Są jeszcze dwa pełnomocnictwa, które są w biurach prawie bezużyteczne – pełnomocnictwo szczególne i ogólne.
Pełnomocnictwo szczególne służy do załatwienia jednej konkretnej sprawy. Stosuje się je sporadycznie, gdy trzeba np. wyjaśnić jakąś zawiłą kwestię w urzędzie. Nie da się go udzielić „na zapas” ani rozszerzyć.

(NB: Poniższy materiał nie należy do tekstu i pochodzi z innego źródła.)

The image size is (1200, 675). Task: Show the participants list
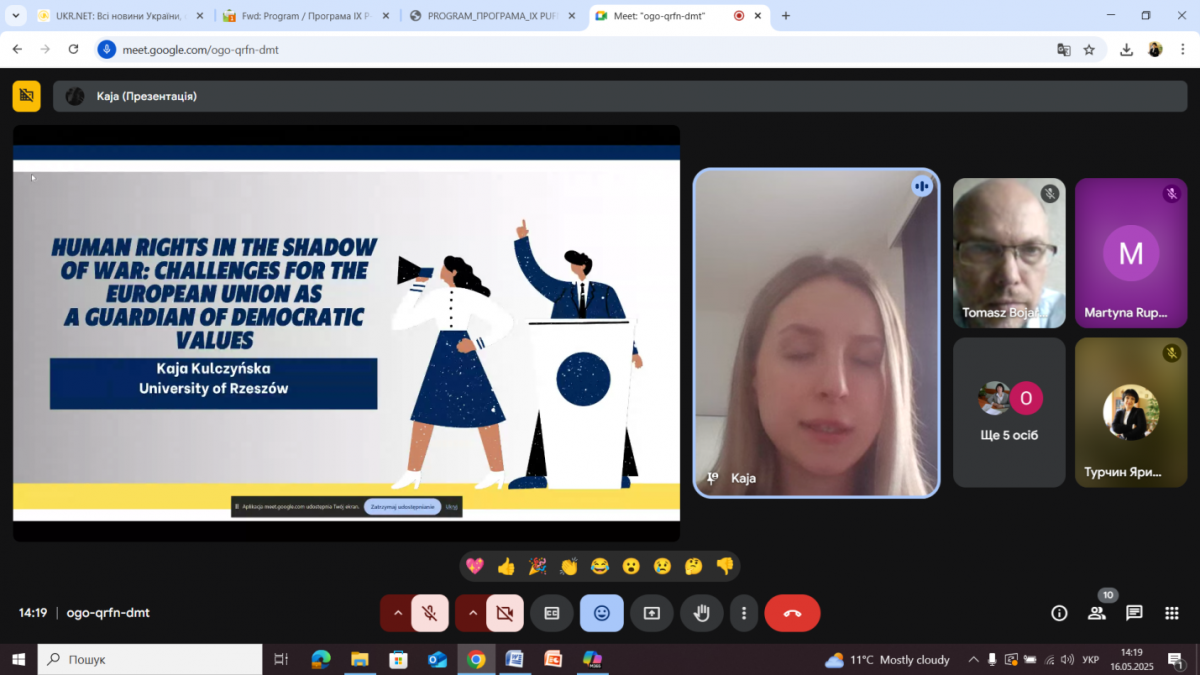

Pełnomocnictwa ogólnego biura rachunkowe nie podpisują z klientami, bo jest… zbyt ogólne. I nie da się go zawęzić. Takie pełnomocnictwo rozciąga się na wszystkie sprawy podatkowe klienta, nie tylko te związane z działalnością gospodarczą. Dodatkowo pełnomocnik nie może go sam odwołać. W efekcie urzędy nękają pełnomocnika wszystkimi sprawami podatkowymi klienta, nawet wiele lat po zakończeniu współpracy.
Brakuje czegoś pośrodku – pełnomocnictwa, które pozwoliłoby nam, księgowym, wysłać w imieniu klienta pisma, składać wyjaśnienia i uzyskiwać informacje dotyczące podatków w zakresie objętym umową.
Kiedyś takie pełnomocnictwa były. Potem zostały unieważnione, a w ich miejsce wprowadzono te trzy pełnomocnictwa, o których piszę powyżej. Żadne nie odpowiada na nasze potrzeby. I na razie nic nie wskazuje na to, żeby miało się to zmienić.
Sytuacja może być jeszcze bardziej dotkliwa i dla przedsiębiorców i dla księgowych, gdyż urzędy coraz częściej odmawiają udzielania jakichkolwiek informacji, nawet najbardziej błahych, na temat klientów, zasłaniając się brakiem pełnomocnictwa ogólnego.